__Required work__.
[1] Answer from the abstract on nonagenarian fatigability:
(a) How old were the participants?
(b) In what year were they assessed?
(c) What percentage of participants in sheltered housing reported fatigability?
[2] Say whether each statement agrees with the abstract on nonagenarian fatigability:
(a) The study followed participants over time.
(b) Maximum handgrip strength was measured by a performance-based assessment.
(c) Depressive symptoms were independently associated with fatigability.

J Am Geriatr Soc. 2012 Jul;60(7):1279-85
Authors: Mänty M, Ekmann A, Thinggaard M, Christensen K, Avlund K
Abstract
OBJECTIVES: To evaluate the prevalence and associated health factors of indoor mobility-related fatigability in nonagenarians.
DESIGN: A cross-sectional observational study of all Danes born in 1905 and assessed in 1998.
SETTING: Community, sheltered housing and nursing homes.
PARTICIPANTS: Individuals aged 92 and 93 (N = 1,181) who were independent of help in basic indoor mobility.
MEASUREMENTS: Fatigability in basic indoor mobility was defined as a subjective feeling of fatigue when transferring or walking indoors. Other standardized assessments include self-report measures of medical history and performance-based assessments of walking speed and maximum handgrip strength.
RESULTS: Twenty-six percent of participants reported fatigability when transferring or walking indoors; fatigability was more common in participants living in sheltered housing (32%) than in those living independently (23%, P < .001). Cardiovascular diseases, musculoskeletal pain, medications, walking speed, and depressive symptoms were independently associated with fatigability.
CONCLUSION: Fatigability in basic everyday mobility is common in nondisabled nonagenarians. The results also indicate important associations between fatigability and potentially modifiable health factors.

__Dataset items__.
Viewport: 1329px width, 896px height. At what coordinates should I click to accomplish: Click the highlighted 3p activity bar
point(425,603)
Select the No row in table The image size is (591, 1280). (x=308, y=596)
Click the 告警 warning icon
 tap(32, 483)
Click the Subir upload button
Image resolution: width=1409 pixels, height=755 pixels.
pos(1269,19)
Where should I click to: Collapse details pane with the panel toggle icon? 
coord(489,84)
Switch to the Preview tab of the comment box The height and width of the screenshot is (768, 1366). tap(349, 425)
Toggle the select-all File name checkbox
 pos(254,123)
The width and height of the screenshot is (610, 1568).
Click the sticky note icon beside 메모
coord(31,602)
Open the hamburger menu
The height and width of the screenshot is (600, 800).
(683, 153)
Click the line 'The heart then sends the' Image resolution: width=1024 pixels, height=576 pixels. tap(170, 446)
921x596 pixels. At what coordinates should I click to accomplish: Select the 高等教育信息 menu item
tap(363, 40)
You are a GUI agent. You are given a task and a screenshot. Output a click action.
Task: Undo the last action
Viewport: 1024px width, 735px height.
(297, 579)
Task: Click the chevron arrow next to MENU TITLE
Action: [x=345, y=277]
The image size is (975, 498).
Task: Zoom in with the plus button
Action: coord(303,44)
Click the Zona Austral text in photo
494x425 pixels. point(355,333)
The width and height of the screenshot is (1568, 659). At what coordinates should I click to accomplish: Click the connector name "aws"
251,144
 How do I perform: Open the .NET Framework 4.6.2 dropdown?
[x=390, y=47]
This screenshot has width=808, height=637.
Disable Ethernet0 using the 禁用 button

__Solved tasks__.
[1]
(a) 92 and 93
(b) 1998
(c) 32%

[2]
(a) No: "A cross-sectional observational study of all Danes born in 1905 and assessed in 1998."
(b) Yes: "performance-based assessments of walking speed and maximum handgrip strength"
(c) Yes: "Cardiovascular diseases, musculoskeletal pain, medications, walking speed, and depressive symptoms were independently associated with fatigability."